In moschea il rito funebre per Mohamed

Il sindaco D’Alberto: «Attraverso il nostro ricordo di quel sorriso lui rimarrà per sempre qui»
TERAMO. L’ultimo saluto della città di Teramo a Mohamed Elomary, il 14enne marocchino affogato a Giulianova, si è svolto ieri nella moschea di San Nicolò, dove l’imam Mustapha Baztami ha officiato il rito funebre. A stringersi al dolore della madre Rachida l’intera comunità marocchina, amici e compagni di scuola di “Momo”, come lo chiamavano tutti, ma anche il sindaco di Teramo Gianguido D’Alberto e diversi rappresentanti dell’amministrazione comunale. «Il grande messaggio che viene fuori da questo giorno triste, il messaggio di gioia che possiamo cogliere è che attraverso il ricordo di Mohamed abbiamo rotto le barriere culturali, ideologiche», ha detto il sindaco durante la cerimonia, «abbiamo rotto le barriere geografiche. Oggi il corpo di Momo lascerà la città, ma attraverso il vostro ricordo, il nostro ricordo di quel sorriso, rimarrà per sempre qui».

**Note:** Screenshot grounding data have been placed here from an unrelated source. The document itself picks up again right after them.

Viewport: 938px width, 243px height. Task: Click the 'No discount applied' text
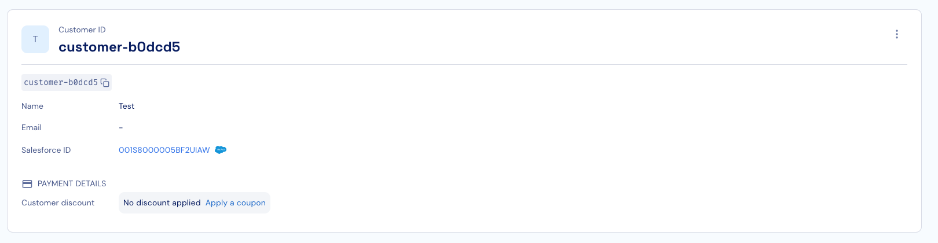162,203
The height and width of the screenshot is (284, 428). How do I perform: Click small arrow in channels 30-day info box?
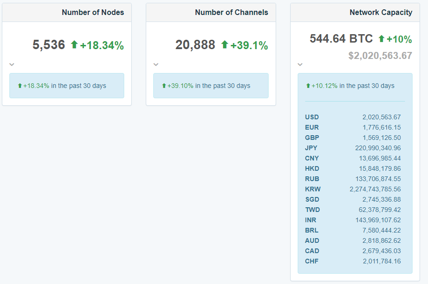coord(164,86)
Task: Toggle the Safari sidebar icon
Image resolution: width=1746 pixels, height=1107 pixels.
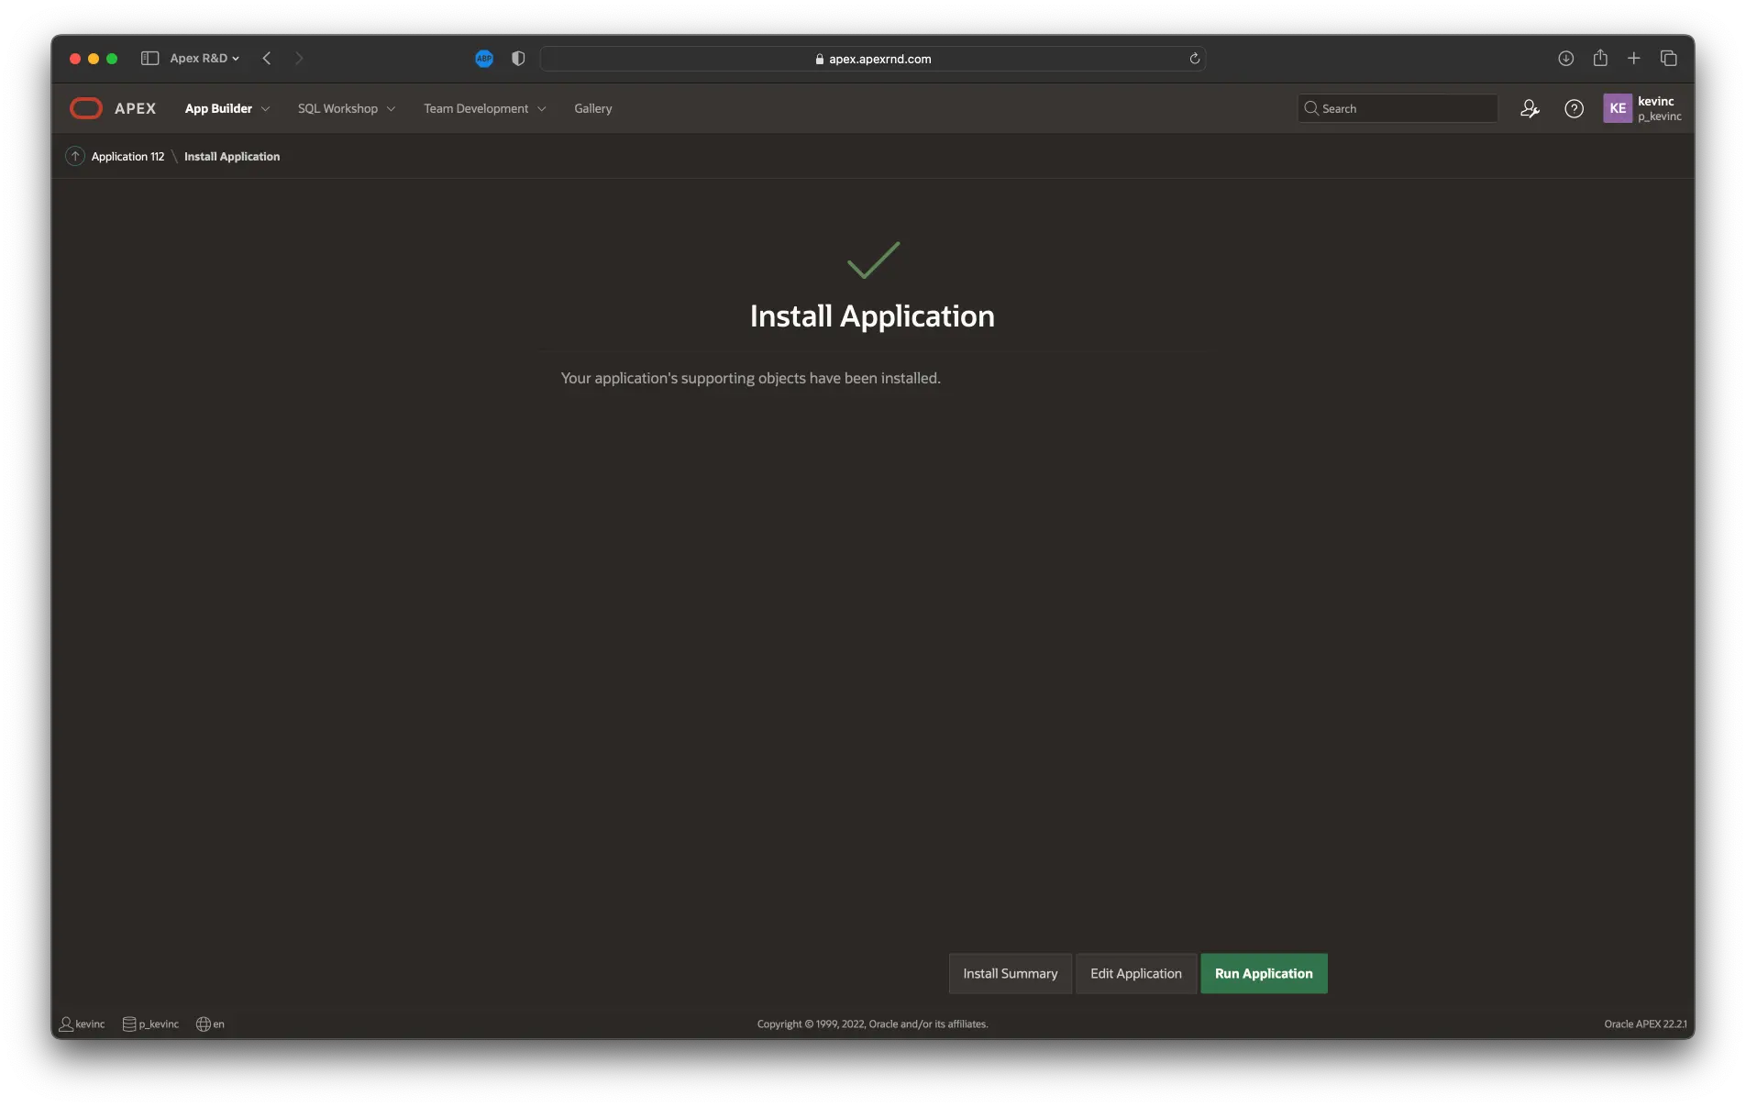Action: pyautogui.click(x=149, y=59)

La morte del 14enne ha scosso profondamente la città, che si è subito stretta attorno alla madre Rachida. Una vicinanza ricordata dallo stesso imam Batzami, che ha parlato di una vera e propria «gara di solidarietà che si è avviata spontaneamente per darle sostegno materiale e spirituale». Domani la salma sarà riportata in Marocco, dove si terrà una nuova cerimonia e dove Mohamed sarà sepolto. (a.m.)